R—Claro, el dedo, el botón, el arriba y el abajo… Sí, tenía que tener un movimiento; porque también hay que preocuparse técnicamente de las cosas, como los músicos lo hacen, ¿no? En ese poema tenía que tener un correlato con algo que quería transmitir de una manera física también. No sólo el argumento por un lado y la estrofa por el otro, sino la fusión de eso, que no es necesaria siempre; a veces hay que hacerla y es divertido hacerla. Que haya una fusión entre lo que dices y cómo lo dices a veces es importante. Y en ese soneto es posible que lo haya conseguido un poco.
P—Y ya para ir cerrando quisiera transmitirte la sensación que tuve al terminar la lectura: de desesperación que no desemboca en nada; bueno, quizá sólo en la poesía, pero el sujeto poético queda siempre a punto de decir algo y no termina de encontrarse.
R—Pero es que mis poemas no buscan respuestas; buscan hacerle sitio a algo que no tiene respuesta, la sensación de que el tiempo y el espacio al final coinciden, en un libro que habla todo el tiempo del ser sin sitio. En el poema final, «El viaje», al final coinciden. El estar en un sitio y el estar en un tiempo da igual al final, porque el poema no concluye ni busca conclusiones, sino que acoge la pregunta y se mantiene en la pregunta; si no, me habría dedicado al periodismo, a la política o a la religión, si buscara respuestas.
P—Pero a la vez en ese último poema el sujeto se da cuenta de que lo que ama o lo que necesita está más cerca de lo que creía, ¿no?
R—Por lo menos en ese terreno del poema, sí. Yo sabía que al final contestaríamos tu primera pregunta, que era la más difícil: en qué momento de la vida se da uno cuenta de que quiere escribir. Porque, claro, no es un momento cronológico como ‘a los catorce años porque en el colegio me dijeron que leyera a Quevedo y empecé a escribir’. No. Se trata más bien de cómo vamos toda la vida orientándonos a buscar un modo de creación.
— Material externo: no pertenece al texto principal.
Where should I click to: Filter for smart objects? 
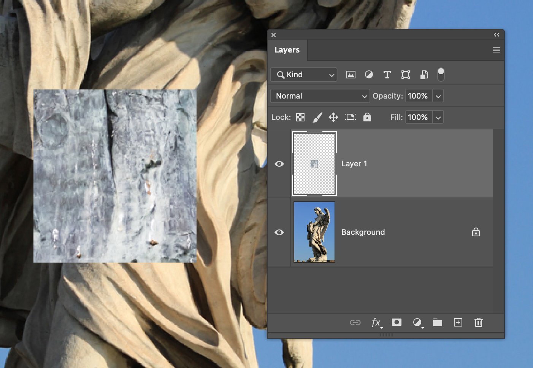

Y aunque las palabras son las mismas, el idioma es el mismo y el método verbal se parece mucho al de la vida práctica con la que nos manejamos y compramos en el supermercado, le damos un poco la vuelta a todo eso. No buscamos una respuesta, no buscamos que nos den algo a cambio como en el supermercado. Es decir por decir y porque ése es el consuelo; el consuelo de no tener respuesta pero tener música hecha de palabras y de conciencia y de ráfagas de intuición y de imágenes, y a la vez darle su máxima potencia posible a un lenguaje que vive como a medio gas siempre, ¿no? Al hablar hablamos a veces sin ganas, y la poesía lleva a su máxima posibilidad la imaginación, la fantasía, la mentira, la inutilidad, ráfagas también de utilidad, por qué no.
P—¿Podrías decir que con estos poemas has sido capaz de detener el tiempo?
R—Sí, claro. Mientras se escribe y se piensa en poesía se derrota un poco al tiempo. Yo estaba en el tiempo práctico y nos hemos sentado a hablar e inmediatamente he pasado a un tiempo que no es el práctico. Me concentro y es mi mayor capacidad. Es muy importante esa suspensión, ese paréntesis en el que, gracias a la poesía y a una entrevista sobre poesía, podemos tener la sensación de que el tiempo sigue siendo nuestro enemigo o nuestro amigo o lo que sea, pero estamos un poco más a la misma altura y podemos desafiarlo un poco. Todo esto es una ilusión y un frenesí y es divertido y es trágico, pero me parece que todo sería mucho más trágico si no hubiera poesía. El vivir sólo en el mundo práctico, donde todo puede fallar, la economía, hasta el amor que suele ser muy práctico, según me dijeron también, pues… todo puede fallar y no te falla la poesía; por lo tanto yo creo que hemos hecho bien.